- **Task details**
Set down the material exactly, keeping every line whole.
##### Records for processing #####
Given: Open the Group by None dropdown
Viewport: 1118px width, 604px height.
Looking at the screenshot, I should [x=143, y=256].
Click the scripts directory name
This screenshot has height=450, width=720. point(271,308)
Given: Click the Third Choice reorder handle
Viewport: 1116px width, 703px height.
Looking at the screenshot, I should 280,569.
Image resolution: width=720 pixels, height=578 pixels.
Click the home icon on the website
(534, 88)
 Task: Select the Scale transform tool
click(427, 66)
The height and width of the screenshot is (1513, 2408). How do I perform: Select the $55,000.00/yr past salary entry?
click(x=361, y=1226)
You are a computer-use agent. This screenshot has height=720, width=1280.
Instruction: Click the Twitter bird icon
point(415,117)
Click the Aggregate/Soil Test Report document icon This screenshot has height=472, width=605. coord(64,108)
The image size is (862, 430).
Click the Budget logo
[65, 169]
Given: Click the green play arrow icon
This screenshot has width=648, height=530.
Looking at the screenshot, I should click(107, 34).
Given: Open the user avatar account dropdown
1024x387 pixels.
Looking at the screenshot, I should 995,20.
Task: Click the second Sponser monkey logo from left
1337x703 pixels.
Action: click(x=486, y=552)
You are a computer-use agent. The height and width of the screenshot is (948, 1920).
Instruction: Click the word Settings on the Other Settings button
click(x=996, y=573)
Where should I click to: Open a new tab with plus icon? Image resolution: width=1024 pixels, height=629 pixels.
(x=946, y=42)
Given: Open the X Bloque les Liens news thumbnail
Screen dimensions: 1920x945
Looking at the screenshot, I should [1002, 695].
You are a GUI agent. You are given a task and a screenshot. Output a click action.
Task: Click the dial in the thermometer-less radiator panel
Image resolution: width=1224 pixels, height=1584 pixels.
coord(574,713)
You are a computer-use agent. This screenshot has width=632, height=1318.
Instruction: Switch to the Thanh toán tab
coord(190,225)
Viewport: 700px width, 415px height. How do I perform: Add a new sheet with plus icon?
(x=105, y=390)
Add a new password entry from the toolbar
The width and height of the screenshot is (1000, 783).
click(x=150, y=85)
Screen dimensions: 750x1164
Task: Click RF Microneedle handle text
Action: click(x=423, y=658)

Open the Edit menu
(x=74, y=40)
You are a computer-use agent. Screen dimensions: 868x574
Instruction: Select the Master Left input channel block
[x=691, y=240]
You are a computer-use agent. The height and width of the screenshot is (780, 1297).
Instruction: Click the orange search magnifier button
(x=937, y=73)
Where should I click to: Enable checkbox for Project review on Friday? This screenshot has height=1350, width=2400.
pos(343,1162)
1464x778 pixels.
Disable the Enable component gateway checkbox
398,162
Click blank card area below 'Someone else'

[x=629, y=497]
#####
- **Expected answer**
Given: Open the Group by None dropdown
Viewport: 1118px width, 604px height.
Looking at the screenshot, I should [x=143, y=256].
Click the scripts directory name
This screenshot has height=450, width=720. point(271,308)
Given: Click the Third Choice reorder handle
Viewport: 1116px width, 703px height.
Looking at the screenshot, I should 280,569.
Image resolution: width=720 pixels, height=578 pixels.
Click the home icon on the website
(534, 88)
 Task: Select the Scale transform tool
click(427, 66)
The height and width of the screenshot is (1513, 2408). How do I perform: Select the $55,000.00/yr past salary entry?
click(x=361, y=1226)
You are a computer-use agent. This screenshot has height=720, width=1280.
Instruction: Click the Twitter bird icon
point(415,117)
Click the Aggregate/Soil Test Report document icon This screenshot has height=472, width=605. coord(64,108)
The image size is (862, 430).
Click the Budget logo
[65, 169]
Given: Click the green play arrow icon
This screenshot has width=648, height=530.
Looking at the screenshot, I should click(107, 34).
Given: Open the user avatar account dropdown
1024x387 pixels.
Looking at the screenshot, I should 995,20.
Task: Click the second Sponser monkey logo from left
1337x703 pixels.
Action: click(x=486, y=552)
You are a computer-use agent. The height and width of the screenshot is (948, 1920).
Instruction: Click the word Settings on the Other Settings button
click(x=996, y=573)
Where should I click to: Open a new tab with plus icon? Image resolution: width=1024 pixels, height=629 pixels.
(x=946, y=42)
Given: Open the X Bloque les Liens news thumbnail
Screen dimensions: 1920x945
Looking at the screenshot, I should [1002, 695].
You are a GUI agent. You are given a task and a screenshot. Output a click action.
Task: Click the dial in the thermometer-less radiator panel
Image resolution: width=1224 pixels, height=1584 pixels.
coord(574,713)
You are a computer-use agent. This screenshot has width=632, height=1318.
Instruction: Switch to the Thanh toán tab
coord(190,225)
Viewport: 700px width, 415px height. How do I perform: Add a new sheet with plus icon?
(x=105, y=390)
Add a new password entry from the toolbar
The width and height of the screenshot is (1000, 783).
click(x=150, y=85)
Screen dimensions: 750x1164
Task: Click RF Microneedle handle text
Action: click(x=423, y=658)

Open the Edit menu
(x=74, y=40)
You are a computer-use agent. Screen dimensions: 868x574
Instruction: Select the Master Left input channel block
[x=691, y=240]
You are a computer-use agent. The height and width of the screenshot is (780, 1297).
Instruction: Click the orange search magnifier button
(x=937, y=73)
Where should I click to: Enable checkbox for Project review on Friday? This screenshot has height=1350, width=2400.
pos(343,1162)
1464x778 pixels.
Disable the Enable component gateway checkbox
398,162
Click blank card area below 'Someone else'

[x=629, y=497]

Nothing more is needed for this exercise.